Dataset items:
>>>

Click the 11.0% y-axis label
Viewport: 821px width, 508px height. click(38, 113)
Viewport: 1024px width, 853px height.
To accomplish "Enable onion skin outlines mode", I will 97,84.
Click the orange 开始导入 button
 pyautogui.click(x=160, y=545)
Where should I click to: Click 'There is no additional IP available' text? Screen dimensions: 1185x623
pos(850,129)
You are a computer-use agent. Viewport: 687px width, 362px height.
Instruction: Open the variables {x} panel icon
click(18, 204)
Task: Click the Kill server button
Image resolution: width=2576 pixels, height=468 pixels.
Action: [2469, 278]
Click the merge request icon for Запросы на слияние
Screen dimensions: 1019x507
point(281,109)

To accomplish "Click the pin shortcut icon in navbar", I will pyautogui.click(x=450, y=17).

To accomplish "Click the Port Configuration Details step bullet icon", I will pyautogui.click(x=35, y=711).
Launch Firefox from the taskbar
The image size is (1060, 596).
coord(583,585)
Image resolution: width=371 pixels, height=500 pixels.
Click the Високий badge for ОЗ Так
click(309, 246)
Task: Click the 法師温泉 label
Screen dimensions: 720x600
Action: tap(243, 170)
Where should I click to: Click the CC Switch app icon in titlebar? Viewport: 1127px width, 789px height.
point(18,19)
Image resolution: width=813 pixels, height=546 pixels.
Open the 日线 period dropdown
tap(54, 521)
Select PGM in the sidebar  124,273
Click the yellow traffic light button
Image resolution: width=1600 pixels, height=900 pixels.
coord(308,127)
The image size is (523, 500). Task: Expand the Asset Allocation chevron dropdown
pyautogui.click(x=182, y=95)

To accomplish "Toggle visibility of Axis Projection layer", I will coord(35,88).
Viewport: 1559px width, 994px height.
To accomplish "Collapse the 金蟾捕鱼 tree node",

<<<

Task statement: Every entry is to be returned exactly, with nothing dropped.

Answer to this exercise:
Click the 11.0% y-axis label
Viewport: 821px width, 508px height. click(38, 113)
Viewport: 1024px width, 853px height.
To accomplish "Enable onion skin outlines mode", I will 97,84.
Click the orange 开始导入 button
 pyautogui.click(x=160, y=545)
Where should I click to: Click 'There is no additional IP available' text? Screen dimensions: 1185x623
pos(850,129)
You are a computer-use agent. Viewport: 687px width, 362px height.
Instruction: Open the variables {x} panel icon
click(18, 204)
Task: Click the Kill server button
Image resolution: width=2576 pixels, height=468 pixels.
Action: [2469, 278]
Click the merge request icon for Запросы на слияние
Screen dimensions: 1019x507
point(281,109)

To accomplish "Click the pin shortcut icon in navbar", I will pyautogui.click(x=450, y=17).

To accomplish "Click the Port Configuration Details step bullet icon", I will pyautogui.click(x=35, y=711).
Launch Firefox from the taskbar
The image size is (1060, 596).
coord(583,585)
Image resolution: width=371 pixels, height=500 pixels.
Click the Високий badge for ОЗ Так
click(309, 246)
Task: Click the 法師温泉 label
Screen dimensions: 720x600
Action: tap(243, 170)
Where should I click to: Click the CC Switch app icon in titlebar? Viewport: 1127px width, 789px height.
point(18,19)
Image resolution: width=813 pixels, height=546 pixels.
Open the 日线 period dropdown
tap(54, 521)
Select PGM in the sidebar  124,273
Click the yellow traffic light button
Image resolution: width=1600 pixels, height=900 pixels.
coord(308,127)
The image size is (523, 500). Task: Expand the Asset Allocation chevron dropdown
pyautogui.click(x=182, y=95)

To accomplish "Toggle visibility of Axis Projection layer", I will coord(35,88).
Viewport: 1559px width, 994px height.
To accomplish "Collapse the 金蟾捕鱼 tree node",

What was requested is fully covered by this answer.